** Available data follows **

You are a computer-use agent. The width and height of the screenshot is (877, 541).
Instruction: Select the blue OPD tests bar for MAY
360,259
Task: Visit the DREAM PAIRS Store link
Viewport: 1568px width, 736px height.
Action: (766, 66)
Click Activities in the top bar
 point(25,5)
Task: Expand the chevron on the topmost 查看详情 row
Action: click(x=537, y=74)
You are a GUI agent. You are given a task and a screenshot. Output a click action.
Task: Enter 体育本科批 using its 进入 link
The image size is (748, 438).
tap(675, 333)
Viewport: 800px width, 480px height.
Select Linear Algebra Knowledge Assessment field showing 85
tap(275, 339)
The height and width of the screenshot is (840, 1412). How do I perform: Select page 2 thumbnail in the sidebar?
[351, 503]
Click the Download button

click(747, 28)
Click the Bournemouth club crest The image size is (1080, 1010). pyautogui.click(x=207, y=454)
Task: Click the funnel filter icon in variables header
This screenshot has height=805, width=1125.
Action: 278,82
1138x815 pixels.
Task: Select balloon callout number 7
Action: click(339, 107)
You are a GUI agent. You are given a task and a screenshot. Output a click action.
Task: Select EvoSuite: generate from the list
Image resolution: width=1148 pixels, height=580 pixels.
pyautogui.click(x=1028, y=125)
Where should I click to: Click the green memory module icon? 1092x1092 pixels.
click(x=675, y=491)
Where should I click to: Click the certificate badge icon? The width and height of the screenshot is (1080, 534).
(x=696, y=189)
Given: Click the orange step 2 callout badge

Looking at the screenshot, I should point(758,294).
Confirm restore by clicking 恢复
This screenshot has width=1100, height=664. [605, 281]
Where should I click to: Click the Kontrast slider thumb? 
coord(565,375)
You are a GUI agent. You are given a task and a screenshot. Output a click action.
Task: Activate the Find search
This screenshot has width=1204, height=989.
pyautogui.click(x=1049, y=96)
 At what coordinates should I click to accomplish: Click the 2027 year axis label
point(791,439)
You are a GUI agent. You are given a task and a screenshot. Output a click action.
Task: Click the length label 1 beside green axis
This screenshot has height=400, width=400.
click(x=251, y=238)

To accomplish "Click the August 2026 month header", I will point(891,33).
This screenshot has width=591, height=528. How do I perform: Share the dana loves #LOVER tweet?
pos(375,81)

** End of Available data **

#### About this exercise
Output an identical copy of every record above.

#### Solution
You are a computer-use agent. The width and height of the screenshot is (877, 541).
Instruction: Select the blue OPD tests bar for MAY
360,259
Task: Visit the DREAM PAIRS Store link
Viewport: 1568px width, 736px height.
Action: (766, 66)
Click Activities in the top bar
 point(25,5)
Task: Expand the chevron on the topmost 查看详情 row
Action: click(x=537, y=74)
You are a GUI agent. You are given a task and a screenshot. Output a click action.
Task: Enter 体育本科批 using its 进入 link
The image size is (748, 438).
tap(675, 333)
Viewport: 800px width, 480px height.
Select Linear Algebra Knowledge Assessment field showing 85
tap(275, 339)
The height and width of the screenshot is (840, 1412). How do I perform: Select page 2 thumbnail in the sidebar?
[351, 503]
Click the Download button

click(747, 28)
Click the Bournemouth club crest The image size is (1080, 1010). pyautogui.click(x=207, y=454)
Task: Click the funnel filter icon in variables header
This screenshot has height=805, width=1125.
Action: 278,82
1138x815 pixels.
Task: Select balloon callout number 7
Action: click(339, 107)
You are a GUI agent. You are given a task and a screenshot. Output a click action.
Task: Select EvoSuite: generate from the list
Image resolution: width=1148 pixels, height=580 pixels.
pyautogui.click(x=1028, y=125)
Where should I click to: Click the green memory module icon? 1092x1092 pixels.
click(x=675, y=491)
Where should I click to: Click the certificate badge icon? The width and height of the screenshot is (1080, 534).
(x=696, y=189)
Given: Click the orange step 2 callout badge

Looking at the screenshot, I should point(758,294).
Confirm restore by clicking 恢复
This screenshot has width=1100, height=664. [605, 281]
Where should I click to: Click the Kontrast slider thumb? 
coord(565,375)
You are a GUI agent. You are given a task and a screenshot. Output a click action.
Task: Activate the Find search
This screenshot has width=1204, height=989.
pyautogui.click(x=1049, y=96)
 At what coordinates should I click to accomplish: Click the 2027 year axis label
point(791,439)
You are a GUI agent. You are given a task and a screenshot. Output a click action.
Task: Click the length label 1 beside green axis
This screenshot has height=400, width=400.
click(x=251, y=238)

To accomplish "Click the August 2026 month header", I will point(891,33).
This screenshot has width=591, height=528. How do I perform: Share the dana loves #LOVER tweet?
pos(375,81)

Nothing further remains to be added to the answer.